O fundamento técnico da forma deste filme é a construção não-linear e não-cronológica e não-causal das cenas. Os fragmentos descontínuos realizam o que foi exposto como intenção dos diretores: não apresentar respostas prontas ou o que Jean Claude chama de “mensagem”.[v] Trata-se de apresentar um problema, cujo lastro vem de longe e cujo núcleo diz respeito às relações entre intelectual de classe média e as populações espoliadas. Na atualidade, com a ascensão da extrema direita e com a ampliação do ativismo em diversos movimentos sociais, identitaristas ou não, o intelectual radical[vi] representado por Safatle busca articular-se com militantes de alguns desses grupos para ampliar as lutas.

No entanto, nem sempre as condições para isso estão dadas; além disso, alguns desses militantes não estão interessados em uma discussão conjunta. A desejada aliança entre intelectual de classe média e “povo”, cuja referência – para o bem e para o mal – continuam a ser os anos de 1960, é apreendida no quadro atual, no momento em que a luta de classes se reconfigurou e cujas novas características desafiam as esquerdas que atuavam nos termos clássicos da oposição operariado versus burguesia. Como atuar junto aos movimentos sociais de maneira a melhor compreender suas demandas específicas e contribuir para ampliá-las na direção da luta antissistêmica?

No conjunto do longa, há um aprofundamento na apreensão dos impasses com os quais o intelectual radical se defronta em sua atuação política. Trata-se de apresentar pouco a pouco os confrontos, nos quais os diferentes pontos de vista enunciados não se alteram em função da discussão (por vezes sequer são de fato ouvidos, como é o caso dos jovens negros na reunião no Capão Redondo[vii]). A possibilidade de aliança se frustra.

Numa das primeiras cenas, Jean Claude, intelectual militante da geração identificável aos anos 1960/1970, que em outra época se aproximara dos sindicatos para aprender com os operários,[viii] lê em voz alta frases do artigo do filho publicado no jornal (que remete a “Organizar as lutas”, de Vladimir Safatle[ix]):

A situação brasileira atual não é apenas a figura da emergência de novos perigos; ela é a expressão de um esgotamento profundo dos modos de organização das lutas e das mobilizações. A esquerda se deixou configurar como força reativa, incapaz de propor pautas.

Dados de ancoragem em coordenadas de pixels:
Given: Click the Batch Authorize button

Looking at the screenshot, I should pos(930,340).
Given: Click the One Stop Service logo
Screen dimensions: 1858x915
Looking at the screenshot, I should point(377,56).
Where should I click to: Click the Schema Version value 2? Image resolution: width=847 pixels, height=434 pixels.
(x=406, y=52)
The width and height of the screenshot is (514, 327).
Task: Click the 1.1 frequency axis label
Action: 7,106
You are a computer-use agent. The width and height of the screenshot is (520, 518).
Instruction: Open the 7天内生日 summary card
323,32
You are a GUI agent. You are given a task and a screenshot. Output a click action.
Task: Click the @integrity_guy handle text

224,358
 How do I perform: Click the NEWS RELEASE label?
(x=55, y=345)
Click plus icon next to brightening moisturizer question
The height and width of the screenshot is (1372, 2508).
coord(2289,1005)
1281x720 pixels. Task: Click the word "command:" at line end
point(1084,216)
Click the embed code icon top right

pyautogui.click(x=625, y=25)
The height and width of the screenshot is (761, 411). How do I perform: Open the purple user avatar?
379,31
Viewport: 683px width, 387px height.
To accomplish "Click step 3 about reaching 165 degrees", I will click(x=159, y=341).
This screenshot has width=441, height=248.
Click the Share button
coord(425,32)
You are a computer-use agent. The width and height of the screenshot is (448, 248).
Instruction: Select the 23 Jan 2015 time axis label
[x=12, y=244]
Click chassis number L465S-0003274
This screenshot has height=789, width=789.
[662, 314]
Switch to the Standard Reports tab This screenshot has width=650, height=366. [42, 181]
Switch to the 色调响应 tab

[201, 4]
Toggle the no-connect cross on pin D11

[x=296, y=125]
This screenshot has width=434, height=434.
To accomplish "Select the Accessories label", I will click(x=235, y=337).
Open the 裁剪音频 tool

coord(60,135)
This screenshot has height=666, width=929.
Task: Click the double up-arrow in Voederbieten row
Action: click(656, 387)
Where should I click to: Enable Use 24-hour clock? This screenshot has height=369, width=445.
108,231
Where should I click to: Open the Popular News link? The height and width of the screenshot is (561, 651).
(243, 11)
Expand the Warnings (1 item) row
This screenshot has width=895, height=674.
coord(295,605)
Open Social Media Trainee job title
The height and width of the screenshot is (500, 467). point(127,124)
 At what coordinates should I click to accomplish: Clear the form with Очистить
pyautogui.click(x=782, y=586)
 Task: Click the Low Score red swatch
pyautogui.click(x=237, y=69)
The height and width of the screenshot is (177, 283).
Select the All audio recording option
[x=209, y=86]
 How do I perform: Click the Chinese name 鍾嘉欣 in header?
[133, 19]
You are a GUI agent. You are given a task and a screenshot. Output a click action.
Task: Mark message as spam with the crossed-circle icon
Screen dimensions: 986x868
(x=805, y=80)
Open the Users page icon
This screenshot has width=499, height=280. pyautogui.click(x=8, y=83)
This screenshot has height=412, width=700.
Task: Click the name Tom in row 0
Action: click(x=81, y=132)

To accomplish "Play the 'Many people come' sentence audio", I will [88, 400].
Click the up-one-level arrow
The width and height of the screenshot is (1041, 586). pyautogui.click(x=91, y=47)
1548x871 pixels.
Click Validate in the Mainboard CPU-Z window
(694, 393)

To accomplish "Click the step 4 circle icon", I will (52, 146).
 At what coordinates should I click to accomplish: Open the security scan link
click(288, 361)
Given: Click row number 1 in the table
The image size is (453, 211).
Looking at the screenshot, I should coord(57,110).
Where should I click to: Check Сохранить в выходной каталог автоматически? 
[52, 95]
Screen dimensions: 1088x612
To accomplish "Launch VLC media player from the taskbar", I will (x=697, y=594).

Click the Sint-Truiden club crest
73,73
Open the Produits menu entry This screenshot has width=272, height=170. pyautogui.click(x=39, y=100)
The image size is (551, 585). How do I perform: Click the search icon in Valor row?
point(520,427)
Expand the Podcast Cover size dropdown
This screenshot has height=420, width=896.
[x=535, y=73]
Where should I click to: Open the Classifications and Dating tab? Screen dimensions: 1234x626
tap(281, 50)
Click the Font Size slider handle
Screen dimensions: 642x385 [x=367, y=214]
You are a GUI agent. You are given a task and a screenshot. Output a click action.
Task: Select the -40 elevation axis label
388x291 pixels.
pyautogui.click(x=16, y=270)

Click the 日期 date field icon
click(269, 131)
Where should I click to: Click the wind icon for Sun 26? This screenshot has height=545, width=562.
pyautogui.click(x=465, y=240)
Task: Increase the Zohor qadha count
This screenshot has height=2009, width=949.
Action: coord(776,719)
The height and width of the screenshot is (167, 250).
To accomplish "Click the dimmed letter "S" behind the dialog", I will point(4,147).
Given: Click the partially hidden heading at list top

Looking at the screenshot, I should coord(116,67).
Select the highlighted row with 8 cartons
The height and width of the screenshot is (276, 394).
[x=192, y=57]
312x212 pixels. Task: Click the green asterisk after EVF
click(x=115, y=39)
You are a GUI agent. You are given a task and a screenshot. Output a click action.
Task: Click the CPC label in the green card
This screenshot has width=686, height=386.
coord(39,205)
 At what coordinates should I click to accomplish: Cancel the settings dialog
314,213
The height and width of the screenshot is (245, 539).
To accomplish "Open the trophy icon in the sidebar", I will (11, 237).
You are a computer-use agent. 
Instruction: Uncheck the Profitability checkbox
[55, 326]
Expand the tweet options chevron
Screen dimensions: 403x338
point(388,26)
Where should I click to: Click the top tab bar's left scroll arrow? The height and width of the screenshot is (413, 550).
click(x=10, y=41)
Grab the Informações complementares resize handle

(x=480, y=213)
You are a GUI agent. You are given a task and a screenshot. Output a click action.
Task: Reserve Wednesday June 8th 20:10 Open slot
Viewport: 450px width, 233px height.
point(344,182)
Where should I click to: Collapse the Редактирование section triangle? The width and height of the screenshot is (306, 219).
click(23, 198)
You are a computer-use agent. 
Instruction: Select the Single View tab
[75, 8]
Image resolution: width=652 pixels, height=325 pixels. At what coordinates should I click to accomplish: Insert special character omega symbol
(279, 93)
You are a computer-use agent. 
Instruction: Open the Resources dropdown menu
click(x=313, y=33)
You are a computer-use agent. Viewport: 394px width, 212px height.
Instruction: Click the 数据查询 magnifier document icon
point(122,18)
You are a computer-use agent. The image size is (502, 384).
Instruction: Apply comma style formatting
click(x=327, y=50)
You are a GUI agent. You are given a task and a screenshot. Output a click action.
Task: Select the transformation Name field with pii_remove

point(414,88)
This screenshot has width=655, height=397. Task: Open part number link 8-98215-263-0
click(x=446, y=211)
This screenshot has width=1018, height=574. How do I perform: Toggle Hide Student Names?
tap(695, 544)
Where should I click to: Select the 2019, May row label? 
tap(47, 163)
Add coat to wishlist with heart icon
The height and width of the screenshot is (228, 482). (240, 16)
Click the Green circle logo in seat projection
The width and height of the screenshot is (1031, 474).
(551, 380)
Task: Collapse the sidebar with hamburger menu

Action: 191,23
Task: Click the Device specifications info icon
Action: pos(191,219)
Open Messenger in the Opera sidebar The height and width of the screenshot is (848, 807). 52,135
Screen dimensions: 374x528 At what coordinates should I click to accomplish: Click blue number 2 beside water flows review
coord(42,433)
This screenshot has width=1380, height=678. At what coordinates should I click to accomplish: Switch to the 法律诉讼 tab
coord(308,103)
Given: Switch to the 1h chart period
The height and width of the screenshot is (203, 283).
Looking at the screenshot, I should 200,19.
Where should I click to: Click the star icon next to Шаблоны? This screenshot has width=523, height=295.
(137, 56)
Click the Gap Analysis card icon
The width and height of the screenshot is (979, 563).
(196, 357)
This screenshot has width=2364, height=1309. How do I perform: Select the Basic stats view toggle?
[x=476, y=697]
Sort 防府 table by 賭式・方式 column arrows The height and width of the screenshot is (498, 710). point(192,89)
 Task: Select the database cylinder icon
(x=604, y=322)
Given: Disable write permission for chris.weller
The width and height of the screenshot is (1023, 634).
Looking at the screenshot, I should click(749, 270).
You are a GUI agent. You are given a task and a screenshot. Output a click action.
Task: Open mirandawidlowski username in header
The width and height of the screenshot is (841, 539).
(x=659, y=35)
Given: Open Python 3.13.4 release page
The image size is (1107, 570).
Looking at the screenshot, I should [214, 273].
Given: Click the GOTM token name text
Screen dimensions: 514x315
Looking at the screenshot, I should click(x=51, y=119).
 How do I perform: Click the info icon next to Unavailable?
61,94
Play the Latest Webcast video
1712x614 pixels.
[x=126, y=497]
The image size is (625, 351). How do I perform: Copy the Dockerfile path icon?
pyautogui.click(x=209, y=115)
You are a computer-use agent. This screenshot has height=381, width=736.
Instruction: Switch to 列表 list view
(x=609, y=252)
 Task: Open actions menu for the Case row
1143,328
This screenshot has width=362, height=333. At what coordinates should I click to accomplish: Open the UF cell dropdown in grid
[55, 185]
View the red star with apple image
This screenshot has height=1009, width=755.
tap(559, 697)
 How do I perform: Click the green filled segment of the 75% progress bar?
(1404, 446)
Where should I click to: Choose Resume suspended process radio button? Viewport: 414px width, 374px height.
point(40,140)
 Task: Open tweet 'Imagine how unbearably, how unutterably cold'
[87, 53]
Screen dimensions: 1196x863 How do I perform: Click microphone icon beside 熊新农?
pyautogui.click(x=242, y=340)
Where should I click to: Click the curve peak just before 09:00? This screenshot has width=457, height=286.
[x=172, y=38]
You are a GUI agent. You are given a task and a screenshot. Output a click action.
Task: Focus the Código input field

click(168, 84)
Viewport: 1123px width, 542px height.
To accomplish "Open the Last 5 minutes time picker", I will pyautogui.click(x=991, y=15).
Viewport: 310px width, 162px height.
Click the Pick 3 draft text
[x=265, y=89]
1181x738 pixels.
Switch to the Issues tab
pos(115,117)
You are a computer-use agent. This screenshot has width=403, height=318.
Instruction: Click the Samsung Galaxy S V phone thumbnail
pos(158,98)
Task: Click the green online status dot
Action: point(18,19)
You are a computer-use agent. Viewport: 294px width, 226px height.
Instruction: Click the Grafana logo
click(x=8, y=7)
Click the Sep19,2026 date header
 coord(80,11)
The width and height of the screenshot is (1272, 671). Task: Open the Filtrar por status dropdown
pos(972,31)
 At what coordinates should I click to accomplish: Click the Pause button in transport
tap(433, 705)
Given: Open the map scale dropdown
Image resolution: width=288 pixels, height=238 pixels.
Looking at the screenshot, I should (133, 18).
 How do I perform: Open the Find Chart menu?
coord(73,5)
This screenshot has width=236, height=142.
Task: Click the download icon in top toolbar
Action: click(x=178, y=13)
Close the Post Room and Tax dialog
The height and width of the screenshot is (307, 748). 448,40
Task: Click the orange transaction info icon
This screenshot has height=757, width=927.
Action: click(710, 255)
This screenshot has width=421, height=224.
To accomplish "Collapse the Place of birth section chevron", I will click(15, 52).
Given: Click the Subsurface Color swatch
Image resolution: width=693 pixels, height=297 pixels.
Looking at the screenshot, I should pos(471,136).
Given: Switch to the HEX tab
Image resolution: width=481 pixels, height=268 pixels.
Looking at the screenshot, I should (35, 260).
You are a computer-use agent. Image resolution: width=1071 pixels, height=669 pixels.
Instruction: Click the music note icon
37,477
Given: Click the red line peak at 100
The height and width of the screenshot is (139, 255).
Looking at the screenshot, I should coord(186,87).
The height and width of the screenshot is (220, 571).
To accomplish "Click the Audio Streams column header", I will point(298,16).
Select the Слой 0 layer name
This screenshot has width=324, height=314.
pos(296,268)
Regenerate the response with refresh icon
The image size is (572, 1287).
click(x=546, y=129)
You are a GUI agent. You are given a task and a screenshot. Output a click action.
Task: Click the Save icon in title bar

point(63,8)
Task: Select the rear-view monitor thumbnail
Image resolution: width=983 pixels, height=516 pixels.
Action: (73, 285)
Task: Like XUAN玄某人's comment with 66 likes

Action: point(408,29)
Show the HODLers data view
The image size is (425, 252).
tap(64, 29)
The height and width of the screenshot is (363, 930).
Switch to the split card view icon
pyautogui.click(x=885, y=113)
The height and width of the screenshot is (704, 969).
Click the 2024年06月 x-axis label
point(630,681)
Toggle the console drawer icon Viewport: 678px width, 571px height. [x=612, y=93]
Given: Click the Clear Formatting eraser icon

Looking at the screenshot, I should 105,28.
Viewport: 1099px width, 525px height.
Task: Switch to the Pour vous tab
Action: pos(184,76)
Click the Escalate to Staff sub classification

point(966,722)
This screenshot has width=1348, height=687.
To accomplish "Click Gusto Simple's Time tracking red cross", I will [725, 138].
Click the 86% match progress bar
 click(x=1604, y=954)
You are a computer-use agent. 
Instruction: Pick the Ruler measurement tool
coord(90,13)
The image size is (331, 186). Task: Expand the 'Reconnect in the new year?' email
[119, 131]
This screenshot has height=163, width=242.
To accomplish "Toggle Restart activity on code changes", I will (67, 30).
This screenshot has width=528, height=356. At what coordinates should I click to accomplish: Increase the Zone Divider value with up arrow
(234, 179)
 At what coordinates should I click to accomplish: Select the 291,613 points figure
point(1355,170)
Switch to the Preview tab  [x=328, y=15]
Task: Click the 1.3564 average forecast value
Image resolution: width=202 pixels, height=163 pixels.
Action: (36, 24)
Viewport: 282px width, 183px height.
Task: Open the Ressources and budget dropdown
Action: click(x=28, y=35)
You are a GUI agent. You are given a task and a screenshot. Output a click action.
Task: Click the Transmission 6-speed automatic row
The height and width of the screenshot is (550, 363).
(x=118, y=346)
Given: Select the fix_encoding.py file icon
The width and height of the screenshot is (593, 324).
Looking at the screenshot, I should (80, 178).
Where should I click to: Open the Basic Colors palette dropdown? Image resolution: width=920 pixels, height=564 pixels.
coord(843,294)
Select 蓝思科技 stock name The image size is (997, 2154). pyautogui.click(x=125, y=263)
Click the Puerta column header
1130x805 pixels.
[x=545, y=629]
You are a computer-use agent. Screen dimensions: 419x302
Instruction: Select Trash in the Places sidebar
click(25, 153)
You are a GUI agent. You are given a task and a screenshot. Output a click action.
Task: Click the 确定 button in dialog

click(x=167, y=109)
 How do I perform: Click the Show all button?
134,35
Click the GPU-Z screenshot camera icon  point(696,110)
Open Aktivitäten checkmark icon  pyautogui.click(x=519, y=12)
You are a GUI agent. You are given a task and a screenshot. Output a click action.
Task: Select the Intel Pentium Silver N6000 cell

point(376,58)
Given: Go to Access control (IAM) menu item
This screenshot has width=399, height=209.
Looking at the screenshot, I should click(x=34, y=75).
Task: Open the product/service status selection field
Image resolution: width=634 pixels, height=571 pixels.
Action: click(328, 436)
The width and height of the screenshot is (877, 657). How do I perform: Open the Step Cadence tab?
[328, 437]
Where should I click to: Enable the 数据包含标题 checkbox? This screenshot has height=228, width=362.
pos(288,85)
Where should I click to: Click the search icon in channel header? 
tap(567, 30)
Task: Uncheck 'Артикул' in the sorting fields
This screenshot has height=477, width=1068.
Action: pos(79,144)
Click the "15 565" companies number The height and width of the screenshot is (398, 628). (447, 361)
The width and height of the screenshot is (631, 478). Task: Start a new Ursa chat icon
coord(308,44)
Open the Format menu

Tarefas a realizar –
1. Responda, por favor, às perguntas abaixo com base no trecho sobre o filme.
(a) Qual é o fundamento técnico da forma do filme?
(b) Em que lugar ocorre a reunião na qual os jovens negros por vezes sequer são de fato ouvidos?
(c) A que artigo, e de quem, remetem as frases que Jean Claude lê em voz alta?
2. Liste, na ordem em que aparecem, todas as marcas de nota entre colchetes presentes no trecho sobre o filme.
3. Devolva, sem nenhuma alteração, a parte do trecho sobre o filme que vai de "A situação brasileira" até "de propor pautas.".

Respostas às tarefas –
1.
(a) A construção não-linear, não-cronológica e não-causal das cenas.
(b) No Capão Redondo.
(c) A "Organizar as lutas", de Vladimir Safatle.

2. [v], [vi], [vii], [viii], [ix]

3.
A situação brasileira atual não é apenas a figura da emergência de novos perigos; ela é a expressão de um esgotamento profundo dos modos de organização das lutas e das mobilizações. A esquerda se deixou configurar como força reativa, incapaz de propor pautas.